- **WHAT IS NEEDED**: Convert the rows below into a JSON list of strings, with one string per line and no entries for blank lines.

Lines of data
[Start]
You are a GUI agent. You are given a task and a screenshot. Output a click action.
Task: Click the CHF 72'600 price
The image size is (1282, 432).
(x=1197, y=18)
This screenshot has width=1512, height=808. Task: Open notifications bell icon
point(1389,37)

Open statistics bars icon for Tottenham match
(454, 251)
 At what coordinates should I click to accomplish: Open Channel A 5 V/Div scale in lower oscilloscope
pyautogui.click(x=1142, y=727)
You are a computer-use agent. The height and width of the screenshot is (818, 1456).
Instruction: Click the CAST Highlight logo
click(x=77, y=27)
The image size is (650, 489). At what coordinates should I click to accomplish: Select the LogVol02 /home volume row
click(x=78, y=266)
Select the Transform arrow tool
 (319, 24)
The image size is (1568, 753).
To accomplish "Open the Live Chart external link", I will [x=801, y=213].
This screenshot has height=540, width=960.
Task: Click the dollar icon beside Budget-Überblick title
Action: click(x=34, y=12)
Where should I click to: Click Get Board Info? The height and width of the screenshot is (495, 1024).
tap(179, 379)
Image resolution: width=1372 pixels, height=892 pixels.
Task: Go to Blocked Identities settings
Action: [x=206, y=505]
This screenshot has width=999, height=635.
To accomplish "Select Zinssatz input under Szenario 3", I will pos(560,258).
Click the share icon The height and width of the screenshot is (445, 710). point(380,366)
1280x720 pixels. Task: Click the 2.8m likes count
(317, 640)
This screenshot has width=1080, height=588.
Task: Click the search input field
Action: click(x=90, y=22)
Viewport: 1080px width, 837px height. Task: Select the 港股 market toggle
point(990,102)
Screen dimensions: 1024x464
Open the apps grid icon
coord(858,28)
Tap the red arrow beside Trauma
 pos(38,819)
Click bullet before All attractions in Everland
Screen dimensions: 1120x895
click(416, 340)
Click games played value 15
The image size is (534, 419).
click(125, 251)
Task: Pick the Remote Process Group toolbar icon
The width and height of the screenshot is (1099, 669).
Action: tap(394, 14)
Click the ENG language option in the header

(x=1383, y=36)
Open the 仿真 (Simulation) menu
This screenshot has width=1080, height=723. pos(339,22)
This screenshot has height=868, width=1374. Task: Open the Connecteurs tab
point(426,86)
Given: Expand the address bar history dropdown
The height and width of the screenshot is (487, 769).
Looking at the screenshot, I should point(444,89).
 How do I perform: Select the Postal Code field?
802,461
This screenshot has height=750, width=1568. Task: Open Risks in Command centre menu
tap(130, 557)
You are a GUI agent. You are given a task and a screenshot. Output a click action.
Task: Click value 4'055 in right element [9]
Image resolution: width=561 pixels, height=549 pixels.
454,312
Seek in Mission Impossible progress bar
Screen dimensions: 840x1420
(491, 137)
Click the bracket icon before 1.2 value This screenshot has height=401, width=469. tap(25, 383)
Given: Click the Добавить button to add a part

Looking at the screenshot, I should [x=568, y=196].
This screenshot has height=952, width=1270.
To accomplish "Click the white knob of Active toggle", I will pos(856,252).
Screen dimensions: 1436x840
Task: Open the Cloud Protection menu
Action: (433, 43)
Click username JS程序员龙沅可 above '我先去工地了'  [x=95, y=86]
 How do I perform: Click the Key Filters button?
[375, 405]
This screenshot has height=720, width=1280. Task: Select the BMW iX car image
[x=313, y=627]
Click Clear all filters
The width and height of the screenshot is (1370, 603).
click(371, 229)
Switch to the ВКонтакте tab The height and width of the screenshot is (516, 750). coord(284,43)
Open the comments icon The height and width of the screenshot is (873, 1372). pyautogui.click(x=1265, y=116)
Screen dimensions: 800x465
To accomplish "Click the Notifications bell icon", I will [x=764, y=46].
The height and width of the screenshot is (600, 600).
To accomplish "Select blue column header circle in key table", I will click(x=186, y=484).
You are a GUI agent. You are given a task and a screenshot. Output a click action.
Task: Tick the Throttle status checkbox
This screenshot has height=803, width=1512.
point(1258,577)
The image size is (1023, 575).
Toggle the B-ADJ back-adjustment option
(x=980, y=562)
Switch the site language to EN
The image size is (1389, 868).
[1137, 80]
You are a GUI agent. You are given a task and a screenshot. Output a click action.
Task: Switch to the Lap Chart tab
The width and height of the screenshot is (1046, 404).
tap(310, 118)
[End]
- **EXERCISE RESPONSE**:
[
  "You are a GUI agent. You are given a task and a screenshot. Output a click action.",
  "Task: Click the CHF 72'600 price",
  "The image size is (1282, 432).",
  "(x=1197, y=18)",
  "This screenshot has width=1512, height=808. Task: Open notifications bell icon",
  "point(1389,37)",
  "Open statistics bars icon for Tottenham match",
  "(454, 251)",
  " At what coordinates should I click to accomplish: Open Channel A 5 V/Div scale in lower oscilloscope",
  "pyautogui.click(x=1142, y=727)",
  "You are a computer-use agent. The height and width of the screenshot is (818, 1456).",
  "Instruction: Click the CAST Highlight logo",
  "click(x=77, y=27)",
  "The image size is (650, 489). At what coordinates should I click to accomplish: Select the LogVol02 /home volume row",
  "click(x=78, y=266)",
  "Select the Transform arrow tool",
  " (319, 24)",
  "The image size is (1568, 753).",
  "To accomplish \"Open the Live Chart external link\", I will [x=801, y=213].",
  "This screenshot has height=540, width=960.",
  "Task: Click the dollar icon beside Budget-Überblick title",
  "Action: click(x=34, y=12)",
  "Where should I click to: Click Get Board Info? The height and width of the screenshot is (495, 1024).",
  "tap(179, 379)",
  "Image resolution: width=1372 pixels, height=892 pixels.",
  "Task: Go to Blocked Identities settings",
  "Action: [x=206, y=505]",
  "This screenshot has width=999, height=635.",
  "To accomplish \"Select Zinssatz input under Szenario 3\", I will pos(560,258).",
  "Click the share icon The height and width of the screenshot is (445, 710). point(380,366)",
  "1280x720 pixels. Task: Click the 2.8m likes count",
  "(317, 640)",
  "This screenshot has width=1080, height=588.",
  "Task: Click the search input field",
  "Action: click(x=90, y=22)",
  "Viewport: 1080px width, 837px height. Task: Select the 港股 market toggle",
  "point(990,102)",
  "Screen dimensions: 1024x464",
  "Open the apps grid icon",
  "coord(858,28)",
  "Tap the red arrow beside Trauma",
  " pos(38,819)",
  "Click bullet before All attractions in Everland",
  "Screen dimensions: 1120x895",
  "click(416, 340)",
  "Click games played value 15",
  "The image size is (534, 419).",
  "click(125, 251)",
  "Task: Pick the Remote Process Group toolbar icon",
  "The width and height of the screenshot is (1099, 669).",
  "Action: tap(394, 14)",
  "Click the ENG language option in the header",
  "(x=1383, y=36)",
  "Open the 仿真 (Simulation) menu",
  "This screenshot has width=1080, height=723. pos(339,22)",
  "This screenshot has height=868, width=1374. Task: Open the Connecteurs tab",
  "point(426,86)",
  "Given: Expand the address bar history dropdown",
  "The height and width of the screenshot is (487, 769).",
  "Looking at the screenshot, I should point(444,89).",
  " How do I perform: Select the Postal Code field?",
  "802,461",
  "This screenshot has height=750, width=1568. Task: Open Risks in Command centre menu",
  "tap(130, 557)",
  "You are a GUI agent. You are given a task and a screenshot. Output a click action.",
  "Task: Click value 4'055 in right element [9]",
  "Image resolution: width=561 pixels, height=549 pixels.",
  "454,312",
  "Seek in Mission Impossible progress bar",
  "Screen dimensions: 840x1420",
  "(491, 137)",
  "Click the bracket icon before 1.2 value This screenshot has height=401, width=469. tap(25, 383)",
  "Given: Click the Добавить button to add a part",
  "Looking at the screenshot, I should [x=568, y=196].",
  "This screenshot has height=952, width=1270.",
  "To accomplish \"Click the white knob of Active toggle\", I will pos(856,252).",
  "Screen dimensions: 1436x840",
  "Task: Open the Cloud Protection menu",
  "Action: (433, 43)",
  "Click username JS程序员龙沅可 above '我先去工地了'  [x=95, y=86]",
  " How do I perform: Click the Key Filters button?",
  "[375, 405]",
  "This screenshot has height=720, width=1280. Task: Select the BMW iX car image",
  "[x=313, y=627]",
  "Click Clear all filters",
  "The width and height of the screenshot is (1370, 603).",
  "click(371, 229)",
  "Switch to the ВКонтакте tab The height and width of the screenshot is (516, 750). coord(284,43)",
  "Open the comments icon The height and width of the screenshot is (873, 1372). pyautogui.click(x=1265, y=116)",
  "Screen dimensions: 800x465",
  "To accomplish \"Click the Notifications bell icon\", I will [x=764, y=46].",
  "The height and width of the screenshot is (600, 600).",
  "To accomplish \"Select blue column header circle in key table\", I will click(x=186, y=484).",
  "You are a GUI agent. You are given a task and a screenshot. Output a click action.",
  "Task: Tick the Throttle status checkbox",
  "This screenshot has height=803, width=1512.",
  "point(1258,577)",
  "The image size is (1023, 575).",
  "Toggle the B-ADJ back-adjustment option",
  "(x=980, y=562)",
  "Switch the site language to EN",
  "The image size is (1389, 868).",
  "[1137, 80]",
  "You are a GUI agent. You are given a task and a screenshot. Output a click action.",
  "Task: Switch to the Lap Chart tab",
  "The width and height of the screenshot is (1046, 404).",
  "tap(310, 118)"
]